[Source records]
★ ★ ★
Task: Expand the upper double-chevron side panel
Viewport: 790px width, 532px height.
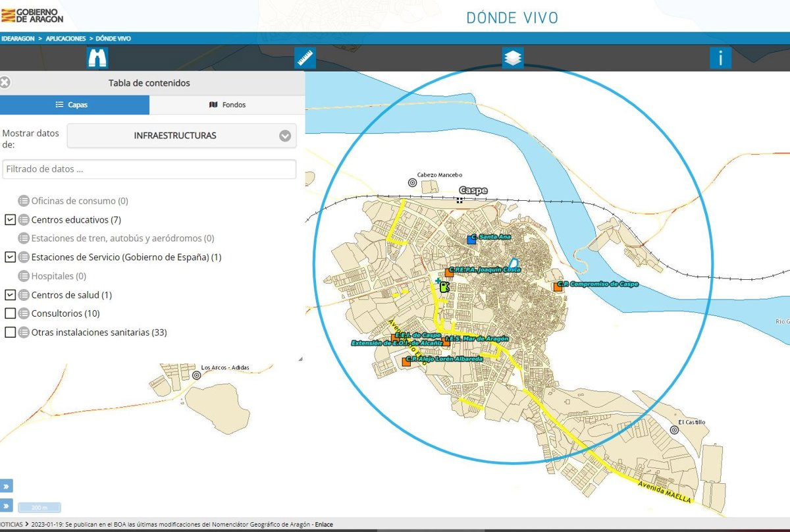Action: pyautogui.click(x=6, y=486)
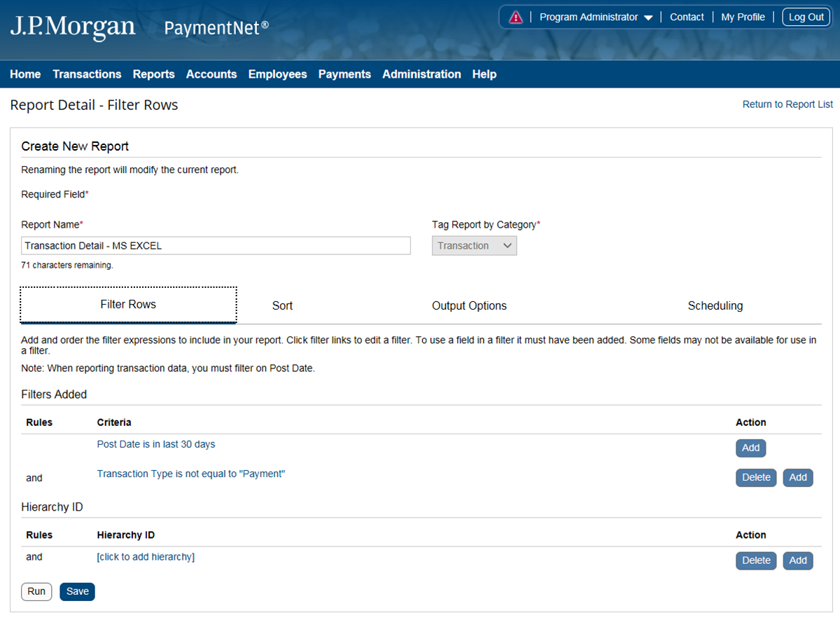Open the Transactions menu
840x620 pixels.
tap(87, 74)
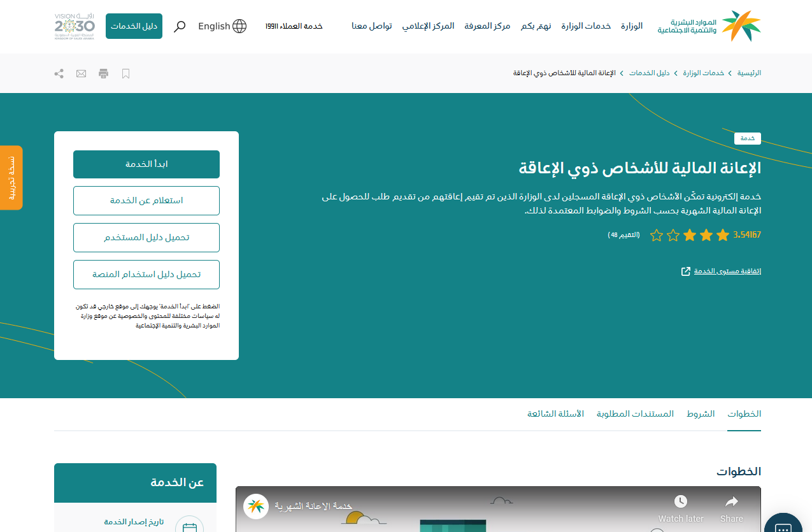Click the تحميل دليل المستخدم button
This screenshot has height=532, width=812.
click(146, 238)
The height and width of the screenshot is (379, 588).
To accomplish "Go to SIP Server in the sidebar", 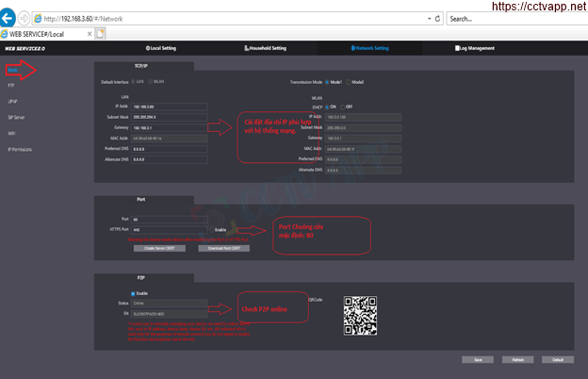I will click(16, 117).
★ ★ ★
> WHAT IS REQUIRED:
The first line of the entries, the line containing "The height and", and every line between them are to be output exactly; pictures are not.

> RESULT OF THIS TASK:
Task: Expand the upper double-chevron side panel
Viewport: 790px width, 532px height.
Action: pyautogui.click(x=6, y=486)
Open the Transactions menu
840x620 pixels.
tap(87, 74)
Click the تحميل دليل المستخدم button
This screenshot has height=532, width=812.
click(146, 238)
The height and width of the screenshot is (379, 588).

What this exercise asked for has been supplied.